Por Mariana Komiseroff. Marcha se acercó hasta el Teatro Payró para observar la puesta de El Pelícano, dirigida por Gabriel Molinelli y Bernardo Forteza. El rol maternal en discusión.
El pelícano es una obra de teatro sueca escrita en 1907 por August Strindberg. Su título hace referencia de manera irónica a la leyenda que dice que el ave alimenta a sus crías con su propia sangre.
La acción transcurre en la sala principal de la casa durante y después del velorio del padre de la familia. Los intereses de todos los involucrados se harán visibles a través de esta ausencia representada con un cuadro del difunto observándolos.

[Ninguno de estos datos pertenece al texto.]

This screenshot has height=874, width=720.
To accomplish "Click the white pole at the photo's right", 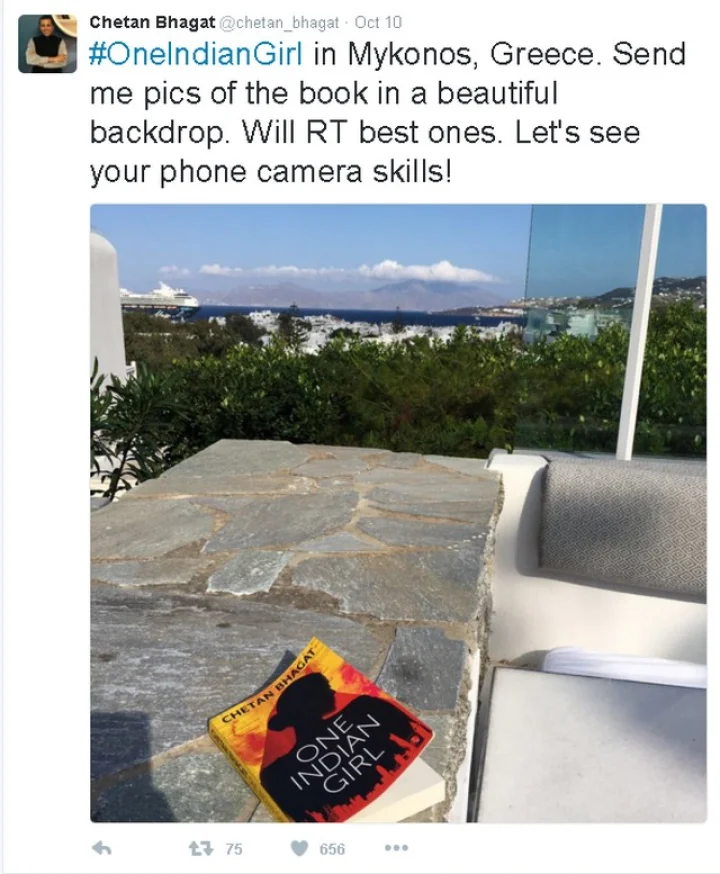I will [x=640, y=332].
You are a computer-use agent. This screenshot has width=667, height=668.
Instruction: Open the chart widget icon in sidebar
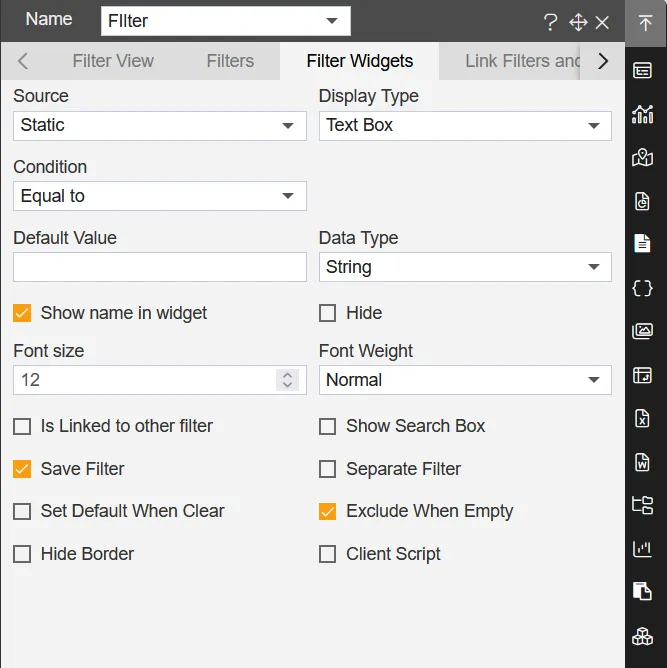click(x=643, y=114)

La escenografía y el vestuario, a cargo de Cristina Tavano y los directores, da cuenta del estatus social de la familia venida a menos. Elisa, la madre (representada por Graciela Bonomi en esta puesta de Gabriel Molinelli y Bernardo Fortaleza), es una mujer que rompe con la idea social de considerar la maternidad amorosa, que es una conducta compleja y elaborada, como condición natural femenina por excelencia. Se tiende a aferrarse al campo de lo biológico y con esto se justifica el absurdo de que las conductas de las mujeres están dictadas por principios inmutables.
Elizabeth Bandinter en 1980 realizó un estudio respecto de este tema que podría acotarse de esta manera: la separación del hogar del lugar de trabajo que se da en el período de industrialización genera una división mucho más clara de lo público y lo privado. La nueva dinámica familiar trae la necesidad de que las mujeres garanticen la educación de sus hijos y se las confina al ámbito privado, (siendo solo el trabajo en el ámbito público, realizado por los hombres, considerado socialmente como trabajo).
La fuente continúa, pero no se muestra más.